提示文
----
今回は「高度な平凡性」を用いて、日本と日本国民がこの21世紀をどうやって生き抜いてゆけばよいのか、それに必要な「国のかたちやあり方」を皆さんとともに考えてみたいと思います。

 戦後の日本は、「加工貿易立国」で繁栄してきました。日本は、資源に恵まれない狭い国土にしては過剰な人口を抱え、必要な食糧やエネルギー資源、生産用資源を外国から購入するために、外国から資源を輸入して、それを国内で生産・加工して製品を造り、それを国内で売ったり海外に輸出したりして、お金を稼いできました。江戸時代の日本の人口は三千万人、現在はその四倍の一億二千万人です。つまり基本的には鎖国状態で国内循環だけで全国民が食べてゆくとすれば、三千万人しか養えない国土に住んでいるのです。もちろん完全な後戻りはできませんし、現代の技術や様々な仕組みを用いれば、もう少し多くの国民が食べてゆくことはできるかもしれませんが、それでも何がしかを外国に輸出し、何かを売ったり提供したりすることでお金を稼ぎ、そのお金で国内だけでは賄えない石油や天然ガスなどのエネルギー資源とか食糧とかを買わないと生きてゆけない国なのです。

 最近は、外国人観光客を増やして日本でたくさん買い物をしたり飲食したり宿泊してもらって、お金を稼ぐとか、情報産業や映像産業などの製品や作品を販売したり提供したりして対価を稼ぐことによっても、その一翼を担ってはいるものの、果たしてこれだけで今後長期間に亙って、安定的に全国民が食べてゆくことができるのでしょうか。

 直接的な個人のレベルで考えれば、重要な要件は、とにかく「職があること」に帰着します。必要な数の「働き口」さえあれば、お給料をもらい、あるいは自らが商売をすることでお金を稼ぐことができ、その結果、自分と家族を食べさせることができます。しかし、働きたくとも職がなければ、生活の資を稼ぐことはできないのです。
----
データ部

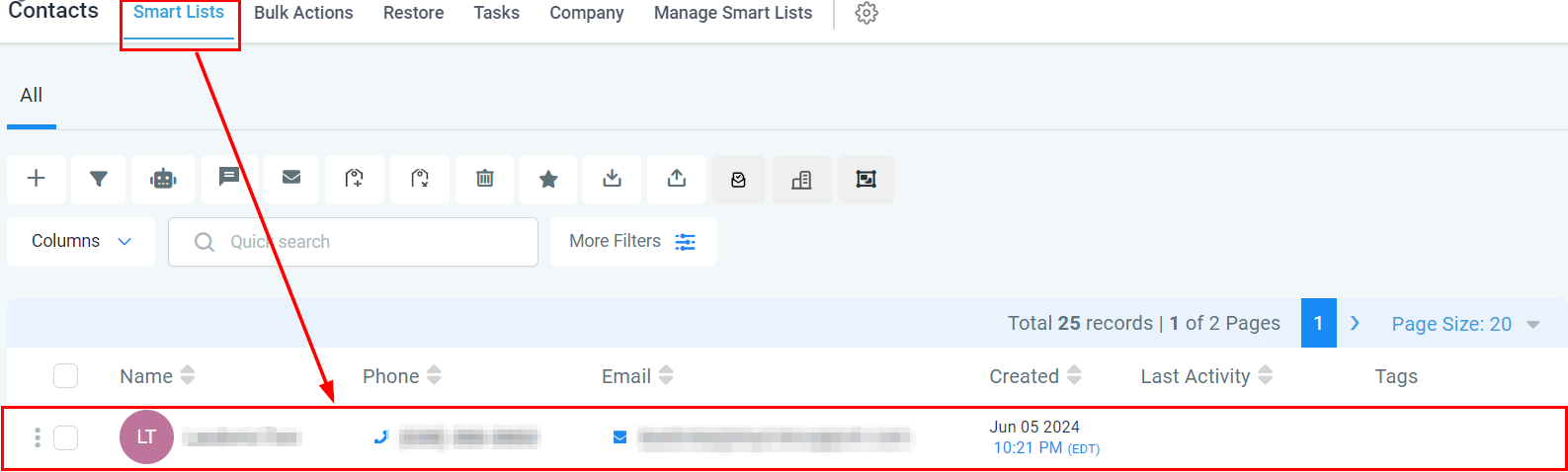Open the Manage Smart Lists tab
This screenshot has width=1568, height=472.
pos(733,14)
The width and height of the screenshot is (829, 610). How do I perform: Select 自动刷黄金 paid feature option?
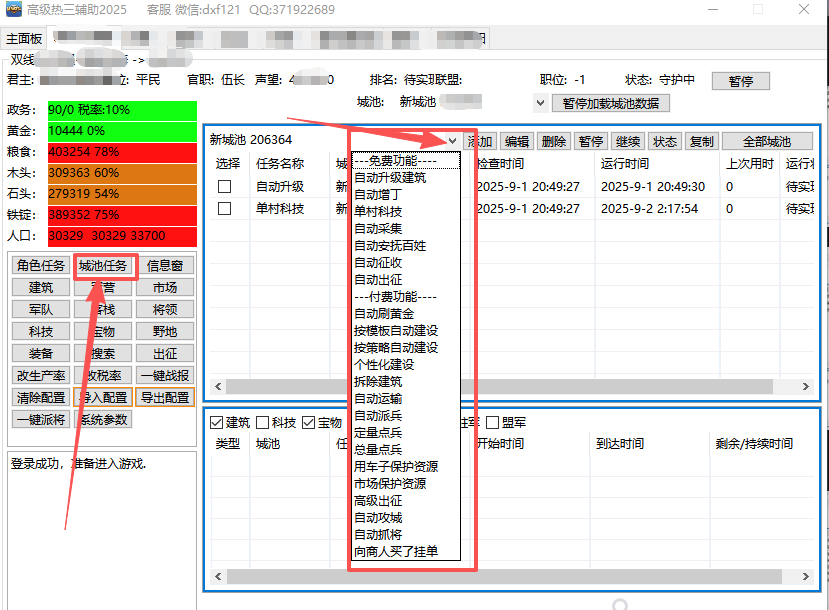383,314
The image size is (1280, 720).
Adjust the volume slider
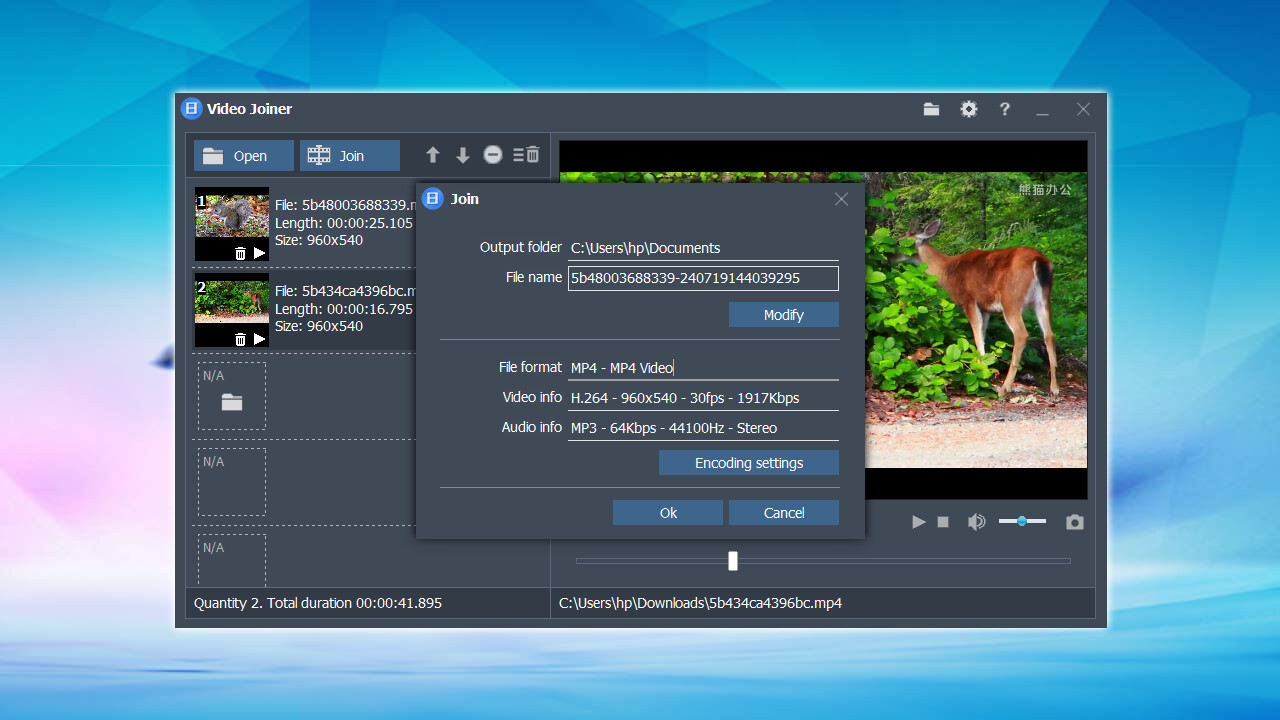(1022, 521)
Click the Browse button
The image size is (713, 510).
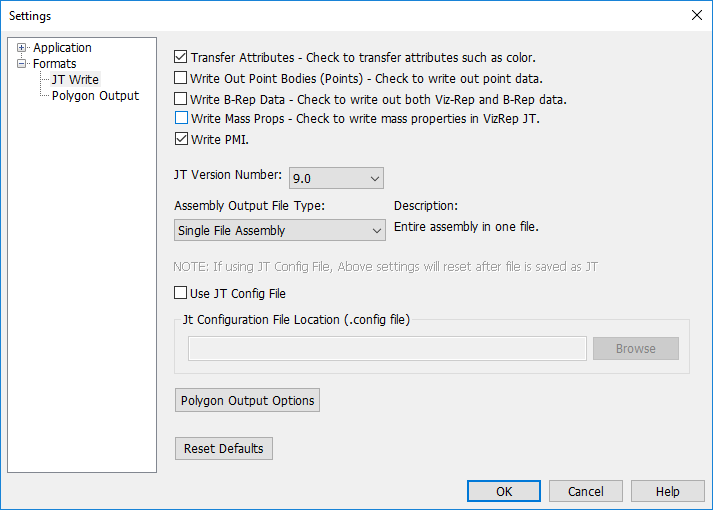coord(635,348)
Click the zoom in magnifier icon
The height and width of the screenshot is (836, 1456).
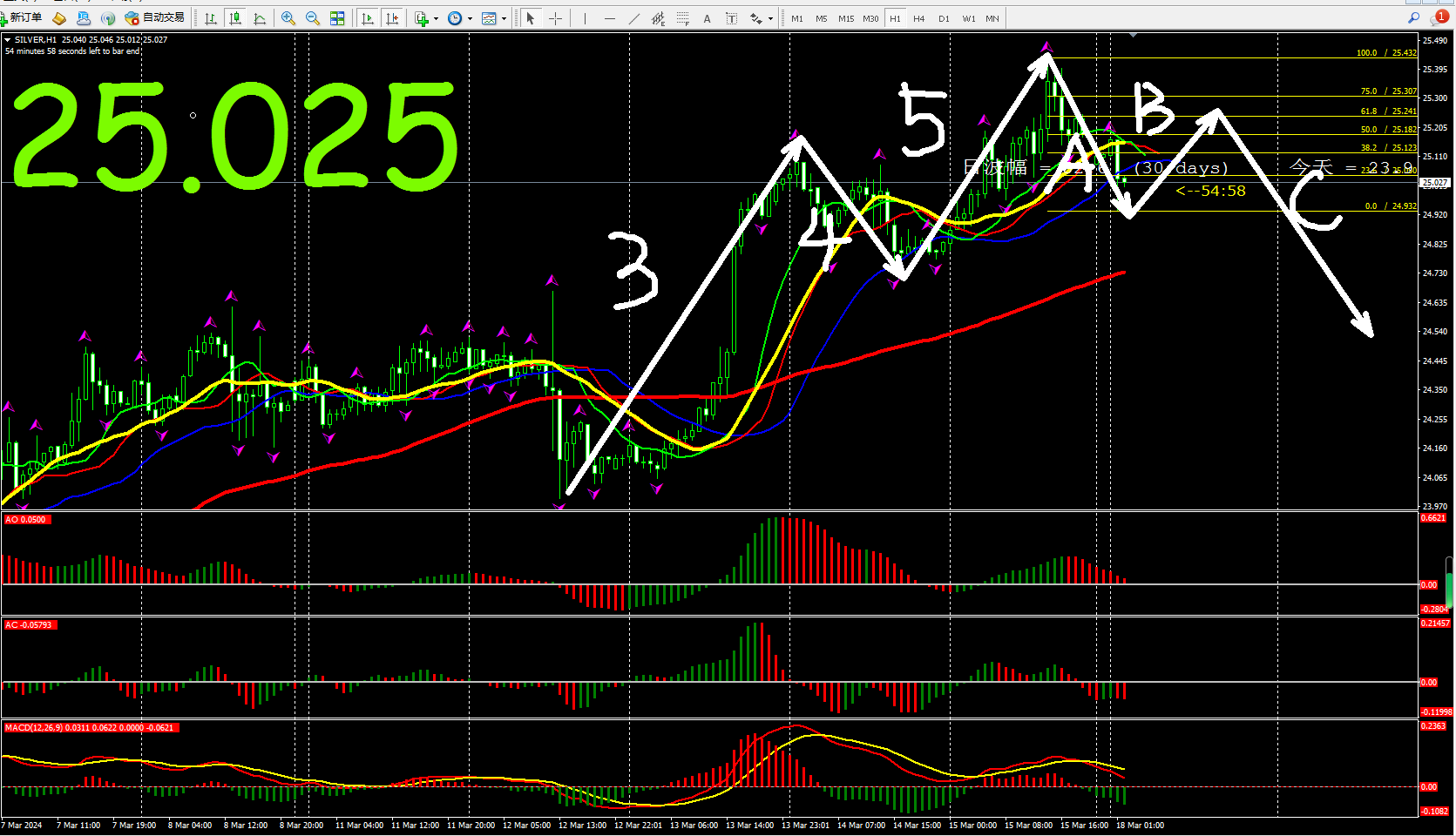pyautogui.click(x=288, y=18)
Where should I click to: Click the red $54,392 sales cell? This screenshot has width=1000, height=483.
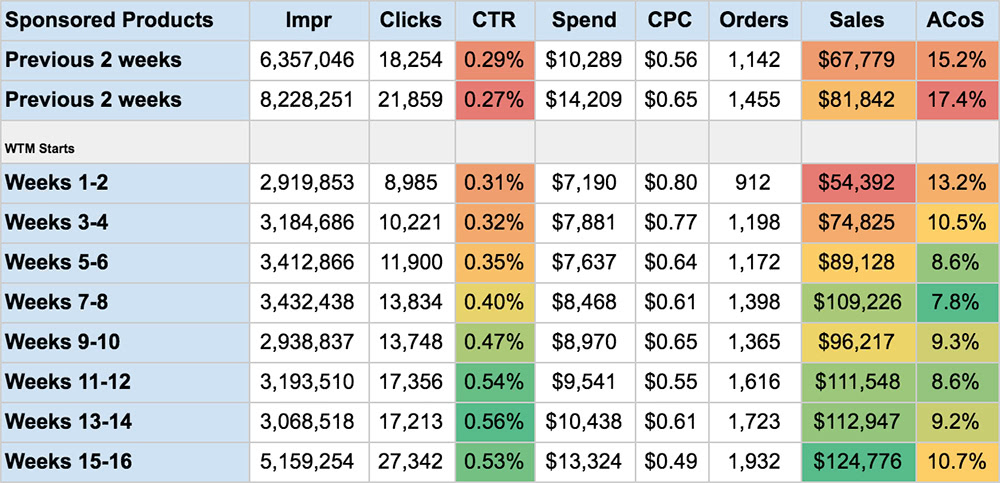857,183
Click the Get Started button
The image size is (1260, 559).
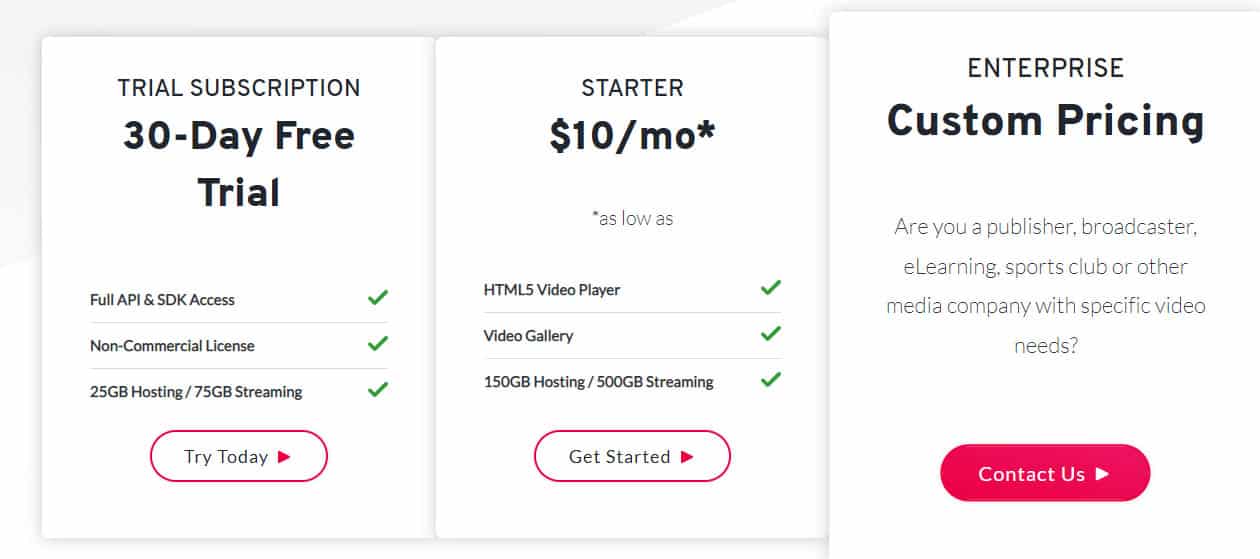point(632,457)
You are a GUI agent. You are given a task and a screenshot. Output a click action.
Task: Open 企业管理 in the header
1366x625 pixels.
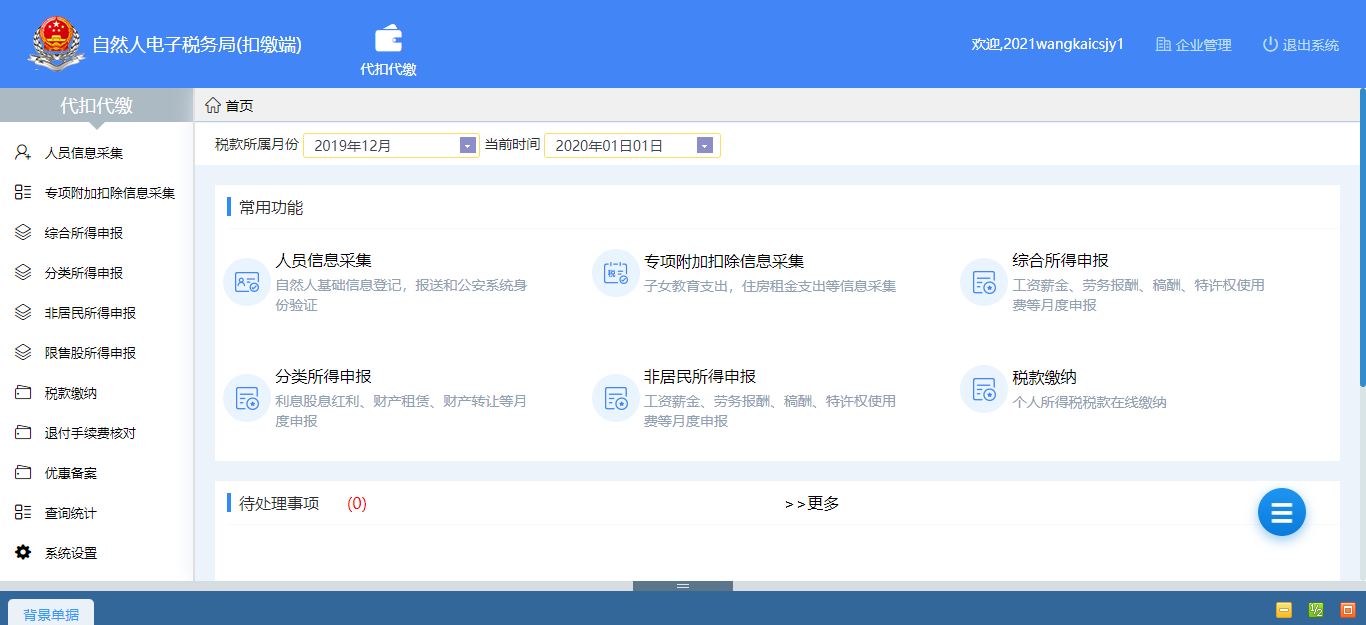coord(1193,45)
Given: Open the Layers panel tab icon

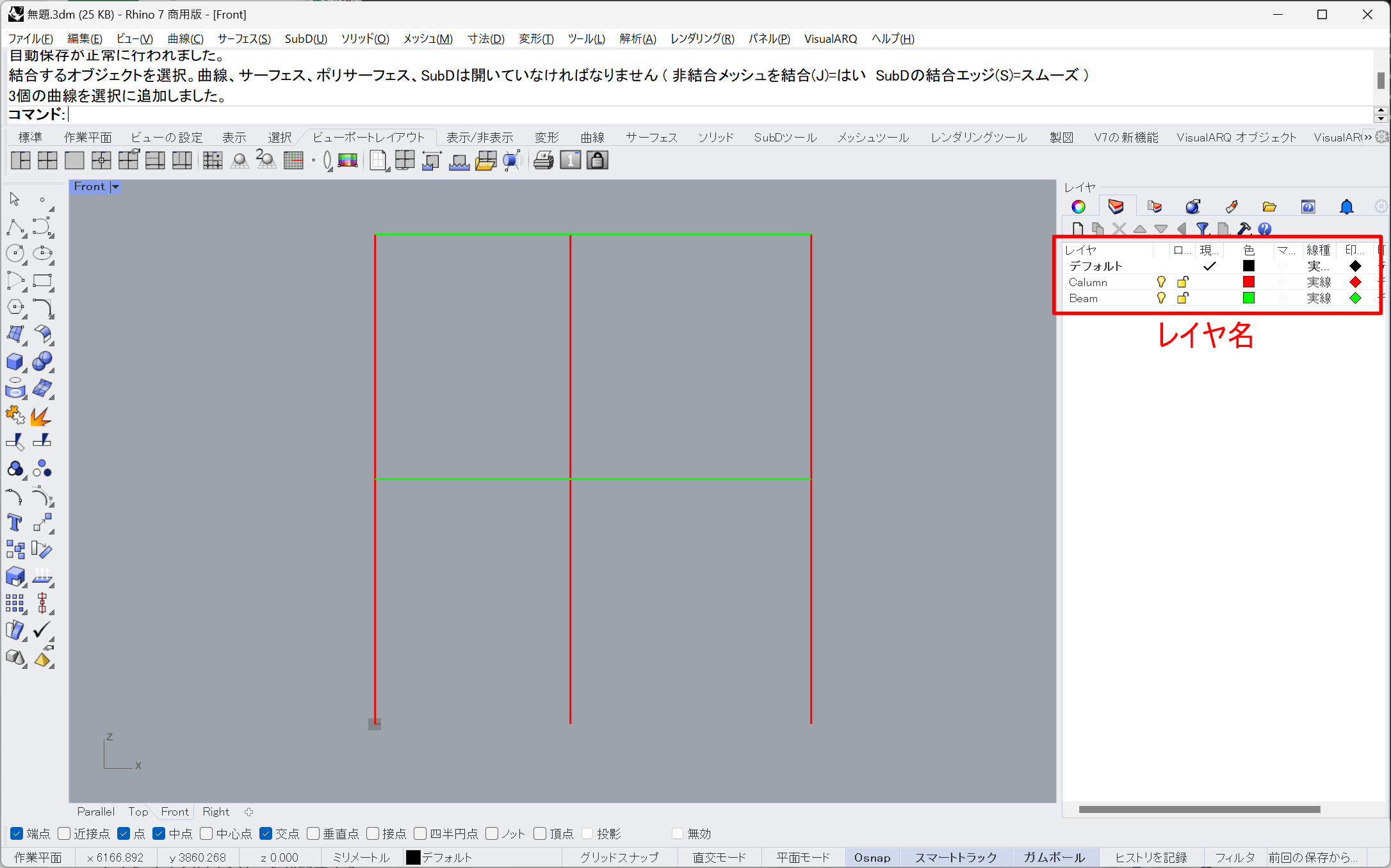Looking at the screenshot, I should pos(1116,207).
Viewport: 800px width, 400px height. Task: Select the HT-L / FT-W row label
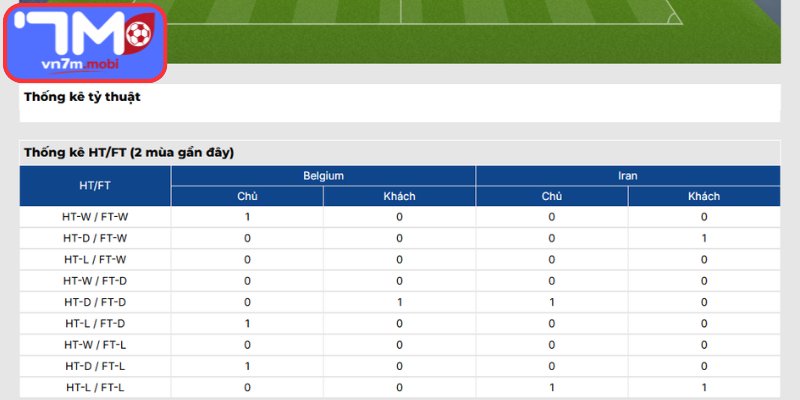click(x=95, y=260)
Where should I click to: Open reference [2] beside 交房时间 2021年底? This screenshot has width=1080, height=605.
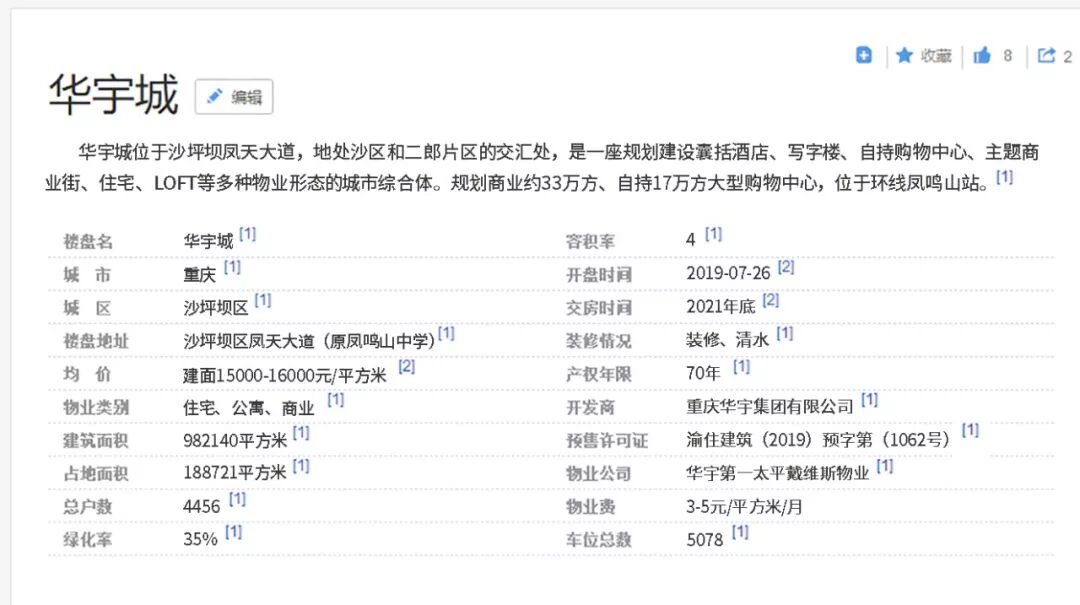(771, 300)
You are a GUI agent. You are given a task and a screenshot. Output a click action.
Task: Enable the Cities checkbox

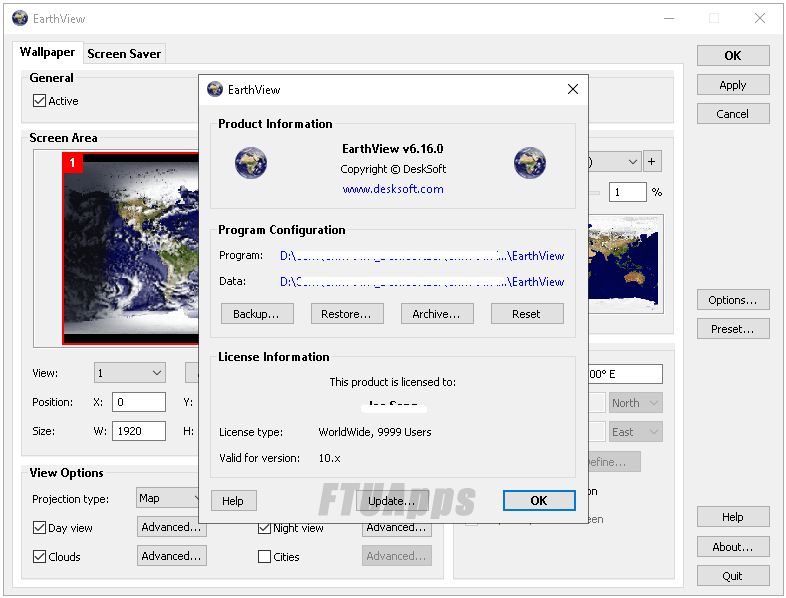[265, 556]
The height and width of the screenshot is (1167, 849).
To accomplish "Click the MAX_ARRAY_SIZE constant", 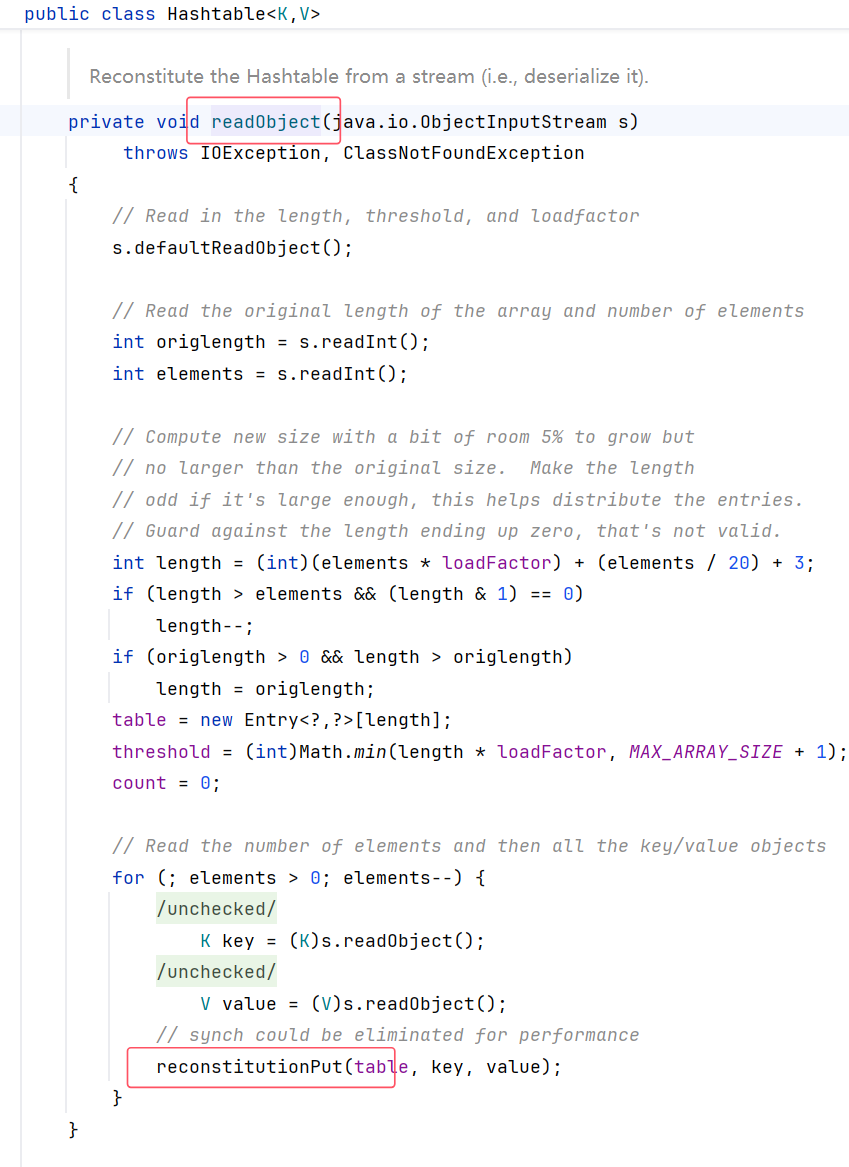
----
依頼内容
提示文のうち、「戦後の日本は、「加工貿易立国」を含む語句で始まり「を稼ぐことはできないのです。」で終わる部分を、「エネルギー資源」を「燃料資源」に置き換えて書き直してください。 提示文の記述のみを根拠としてください。

回答文
戦後の日本は、「加工貿易立国」で繁栄してきました。日本は、資源に恵まれない狭い国土にしては過剰な人口を抱え、必要な食糧や燃料資源、生産用資源を外国から購入するために、外国から資源を輸入して、それを国内で生産・加工して製品を造り、それを国内で売ったり海外に輸出したりして、お金を稼いできました。江戸時代の日本の人口は三千万人、現在はその四倍の一億二千万人です。つまり基本的には鎖国状態で国内循環だけで全国民が食べてゆくとすれば、三千万人しか養えない国土に住んでいるのです。もちろん完全な後戻りはできませんし、現代の技術や様々な仕組みを用いれば、もう少し多くの国民が食べてゆくことはできるかもしれませんが、それでも何がしかを外国に輸出し、何かを売ったり提供したりすることでお金を稼ぎ、そのお金で国内だけでは賄えない石油や天然ガスなどの燃料資源とか食糧とかを買わないと生きてゆけない国なのです。

 最近は、外国人観光客を増やして日本でたくさん買い物をしたり飲食したり宿泊してもらって、お金を稼ぐとか、情報産業や映像産業などの製品や作品を販売したり提供したりして対価を稼ぐことによっても、その一翼を担ってはいるものの、果たしてこれだけで今後長期間に亙って、安定的に全国民が食べてゆくことができるのでしょうか。

 直接的な個人のレベルで考えれば、重要な要件は、とにかく「職があること」に帰着します。必要な数の「働き口」さえあれば、お給料をもらい、あるいは自らが商売をすることでお金を稼ぐことができ、その結果、自分と家族を食べさせることができます。しかし、働きたくとも職がなければ、生活の資を稼ぐことはできないのです。